The opinion on the former appeal unquestionably shows that the complaint sets forth both a legal and an equitable cause of action, though they are commingled and not separately stated. While the causes of action are thus commingled, the complaint is not subject to demurrer, if either of the causes of action, separately stated, would not be demurrable on the ground interposed. Conceding that the demurrer could properly have been sustained to the legal cause of action, if it had been separately stated, we proceed to consider whether it could also have been sustained as to the equitable cause of action, if it had been separately stated. This question is conclusively disposed of by the case of Bomar v. Means, 37 S.C. 520, in which the Court uses this language: "Four several creditors united as plaintiffs to bring an action in equity to set aside certain mortgages, bills of sale, and a judgment confessed, alleged to be fraudulent and void as to creditors. It is true, that such a proceeding, called a creditor's bill, is usually brought in the name of one creditor for himself and such others as will come in and contribute to the expenses.

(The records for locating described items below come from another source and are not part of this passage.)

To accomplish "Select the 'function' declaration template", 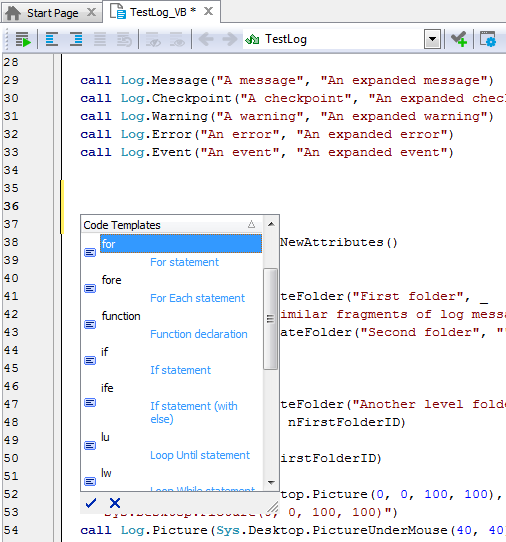I will 172,325.
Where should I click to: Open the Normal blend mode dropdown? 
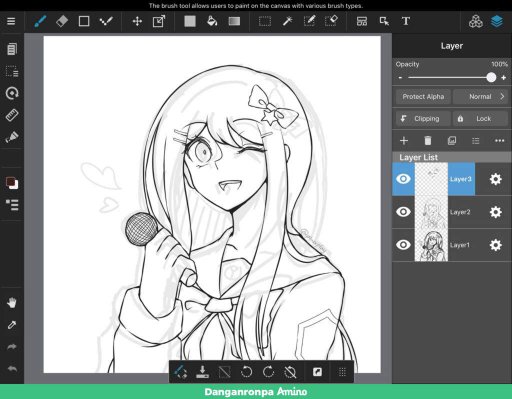[x=480, y=97]
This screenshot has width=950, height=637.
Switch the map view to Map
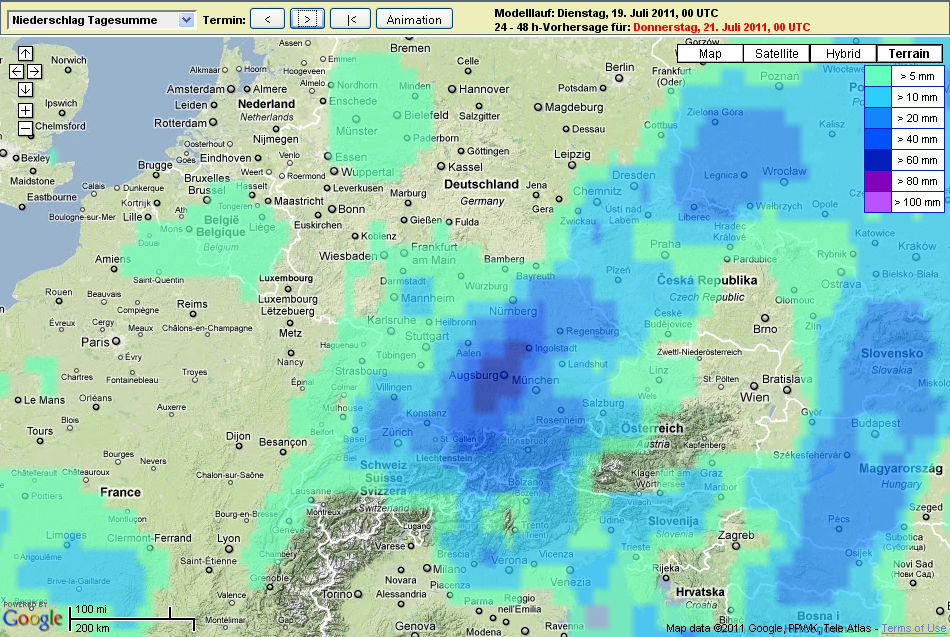pyautogui.click(x=710, y=54)
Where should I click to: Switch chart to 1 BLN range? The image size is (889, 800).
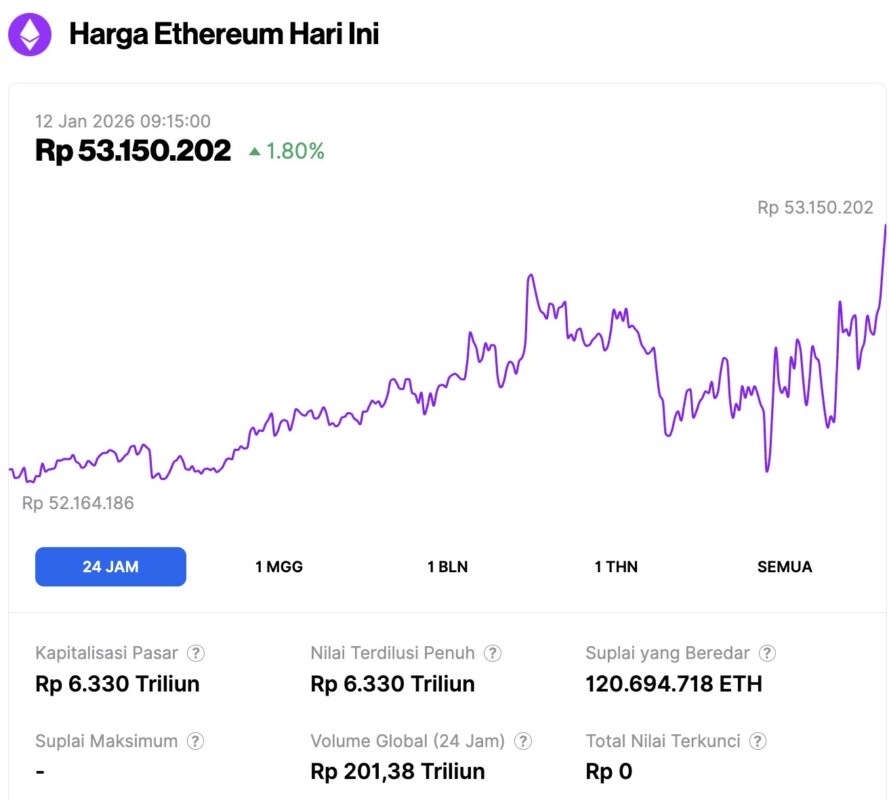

But I do not understand that where several judgment creditors go on the record as plaintiff, it is a misjoinder of plaintiffs of which the defendant debtor, or those who claim under him, have any right to complain. The judgment creditors do not thereby make themselves partners with the other creditors, or claim that they have a joint interest in the cause of action, but that, as creditors, they are separate and distinct, having an interest in common to set aside *224 fraudulent conveyances of their common debtor which stand in the way of their being paid according to their respective priorities." This principle is fully sustained in 5 Enc. of Pl. Pr., pages 536-538, and notes to said pages. There is an elaborate discussion of this subject by Chancellor Johnston, in Johnston v. S.W.R.R. Bank, 3 Strob. Eq., 334-339.

It is the judgment of this Court, that the judgment of the Circuit Court be reversed.